• [Supplied passage]:
The revelations have rocked the auto sector around the world and cast a shadow over the German economy.
But according to Ifo's survey, “the climate index for the automotive sector even continued to rise this month,” the think-tank said.
“Assessments of the current business situation and business expectations both improved. Firms plan to ramp up production. Exports, however, are not expected to provide further stimuli,” Ifo chief Sinn added.
VW scandal a 'one-off'
Analysts welcomed the better-than-expected reading of the Ifo barometer this month.
“Of course, one should not interpret too much in a single confidence indicator but today's Ifo reading suggests that the German business community is filing the Volkswagen scandal as a one-off and is also shrugging off the risk from a possible Chinese and emerging markets slowdown,” said Carsten Brzeski at ING DiBa.
“Despite these external uncertainties and regular concerns about the real strength of the German economy, German business remain highly optimistic,” he said.
“Continued growth in the service sector, strong domestic demand and an outside world that might be slowing but is definitely not falling off a cliff, should keep the German economy on the sunny side,” the expert continued.
“All in all, the Ifo index shows that the German economy is not totally immune against external slowdowns and internal scandals. However, there is no reason at all to fear an abrupt slowdown,” Brzeski said.
Capital Economics economist Jennifer McKeown was more cautious.
“The small fall in the Ifo index in October echoes the message from other indicators that growth is now slowing,” she said.
“Admittedly, the decline … was not as sharp as the consensus forecast. The index remains at a pretty high level. In all, while we do not see German growth screeching to a halt, it seems clear that a modest slowdown is under way at a time when the economy's spare capacity has only just been used up,” she said.
Kipar similarly felt that the economic fallout from the VW scandal appeared to be limited for now.
The dip in the headline Ifo index “can be interpreted as a breather” following three consecutive increases since June, the analyst said.

• [Data listing]:
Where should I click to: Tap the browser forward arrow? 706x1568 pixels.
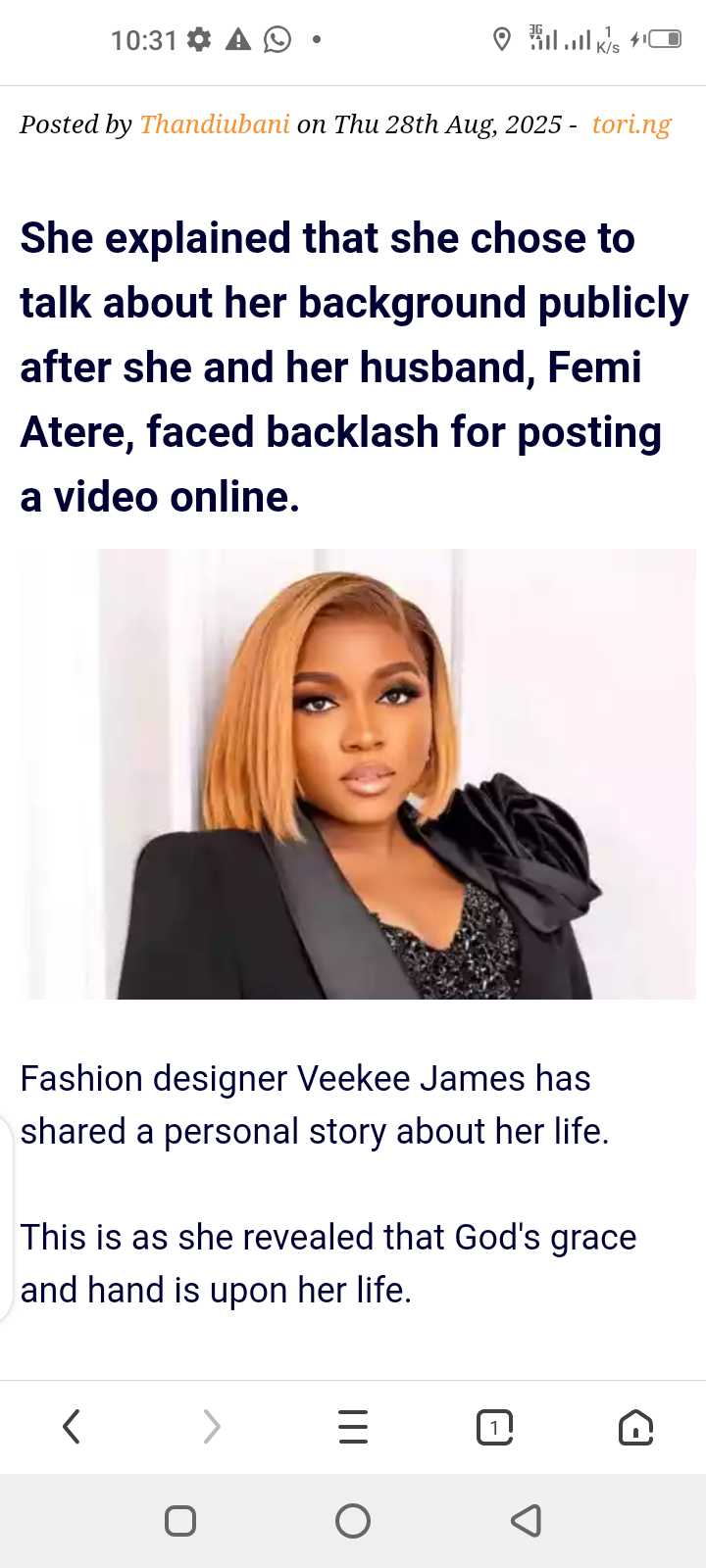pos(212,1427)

* * *

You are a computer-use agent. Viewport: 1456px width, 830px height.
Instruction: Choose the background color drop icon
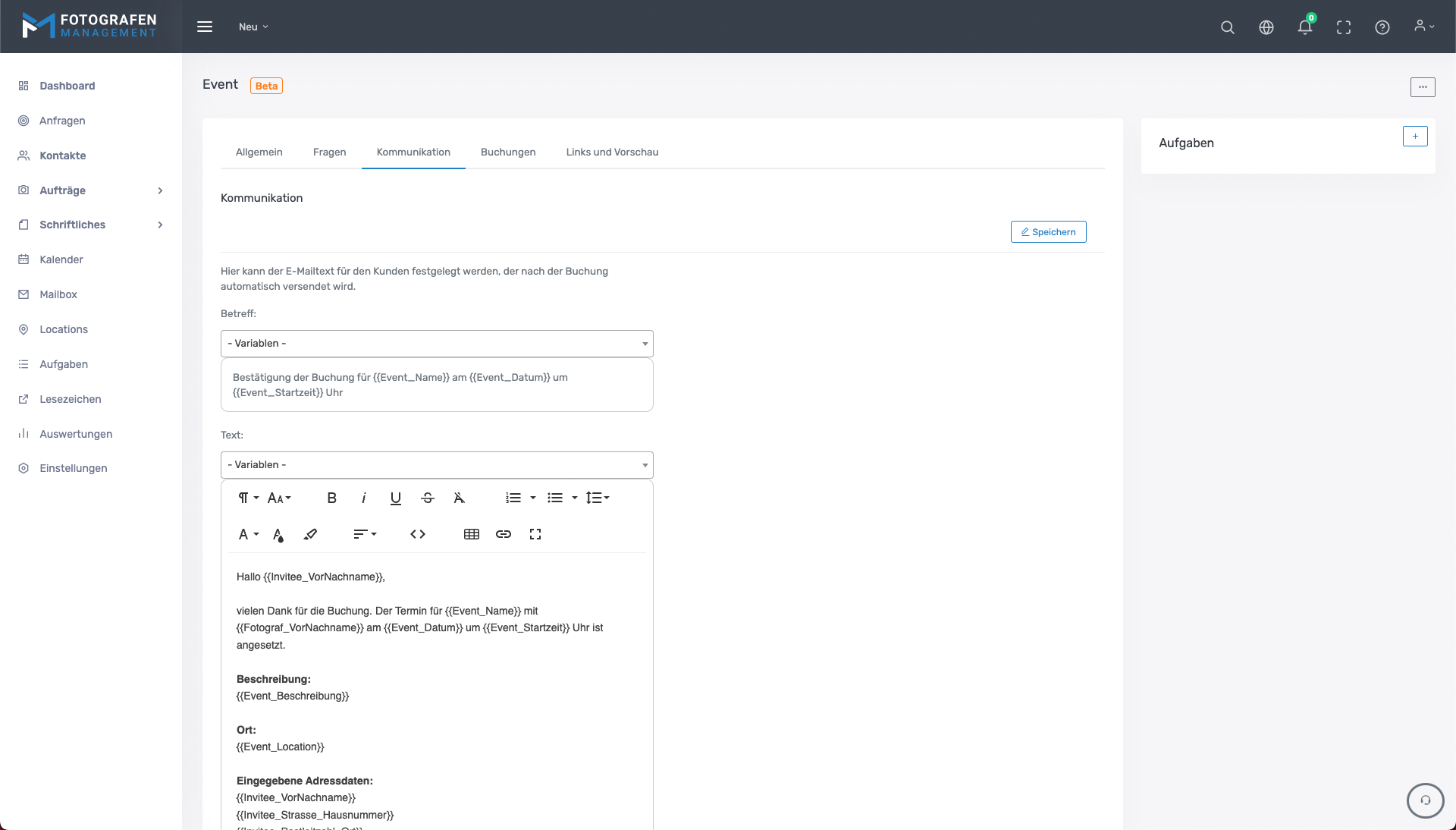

• [Description of the task]:
In the article on the Ifo business climate index, how did Kipar characterize the dip in the headline Ifo index?

• [Answer below]:
As "a breather" following three consecutive increases since June.